How long does an appeal take? Generally, an appeal takes between eight and twenty months from commencement to completion. However, for certain kinds of rulings, such as injunctions, where the trial judge’s ruling has a drastic impact on the parties, the process can be much quicker. For instance, if the trial judge enters a temporary restraining order barring the conduct of business on the basis of a non-competition agreement, and that order is appealed, the appeal would be heard within two days of entry of the order and the Appellate Court would likely rule the following day.
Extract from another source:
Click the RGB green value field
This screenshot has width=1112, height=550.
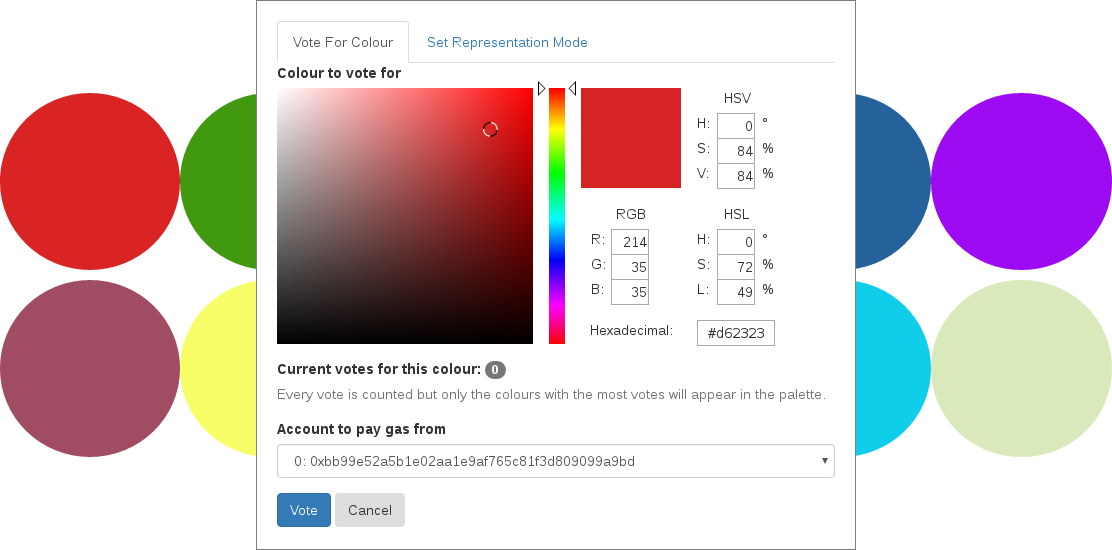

What does the Appellate process consist of and why are appeals expensive? Appeals are expensive because of the cost to the Appellant of having all of the trial proceedings transcribed (generally between $400 and $800 for each day of testimony), and the time it takes the appellate attorneys to prepare the briefs. The attorneys must read the entire record on appeal, the attorney for the appellant must prepare a written statement of facts disclosing everything that happened in the trial court pertinent to the issues appealed from, with citations to the record on appeal in support of every assertion made, the attorneys must research all of the reported decisions by Illinois courts that have previously addressed the same or analogous issues, and the attorneys must draft written arguments based on the record on appeal and those reported decisions. The Appellant files the first brief, not to exceed 50 pages; the Appellee then files a brief responding to the Appellant’s arguments, also not to exceed 50 pages; and the Appellant then files a second brief, not to exceed 20 pages, in reply to the Appellee’s arguments. If, after reading the briefs, the judges of the Appellate Court have questions for the lawyers, the lawyers may be ordered to appear before the Appellate Court in Elgin for oral arguments.
Is the trial judge’s ruling enforceable while the appeal is pending? Generally, yes. The parties are required to follow the trial judge’s rulings even though an appeal has been taken unless the appellant obtains a “stay” of the ruling. Usually, the only rulings subject to a stay are those affecting an interest in property or the payment of a money judgment. To obtain a stay, the appellant may be required to post a bond in the form of a deposit with the clerk of the court, with an approved surety, or into an escrow account equal to approximately 150% of the value of the property or money judgment at issue; otherwise, the Appellee is free to enforce the judgment through contempt proceedings, garnishments, levies, and the like. If a bond is posted and the Appellant wins the appeal, the collateral is refunded. If a bond is posted and the Appellant loses the appeal, then the collateral is forfeited to the extent necessary to pay the Appellee the amount of the judgment, post-judgment interest at the rate of 9% per annum, the costs of the appeal excluding attorneys fees, and any other damages the Appellee can prove by reason of the stay of enforcement. If no stay is obtained, the judgment is executed, and the Appellant ultimately wins the appeal, the Appellant must then seek restitution from the Appellee for all money or property of the Appellant disposed of by the Appellee while the appeal was pending.
When can an appeal be taken to the Illinois Supreme Court? Unless the trial judge has sentenced one of the parties to death, the Illinois Supreme Court is under no obligation to accept a petition for leave to appeal. The appeal must first go to the Appellate Court, and if one of the parties is dissatisfied with the Appellate Court’s ruling, that party can petition the Illinois Supreme Court for leave to appeal, but such petitions are rarely granted.
Are attorney fees incurred on appeal subject to contribution from the other party? Except where there is a contract that requires the breaching party to pay litigation expenses, there is no obligation on the part of the loser in the trial court to pay the expenses of the winner on appeal.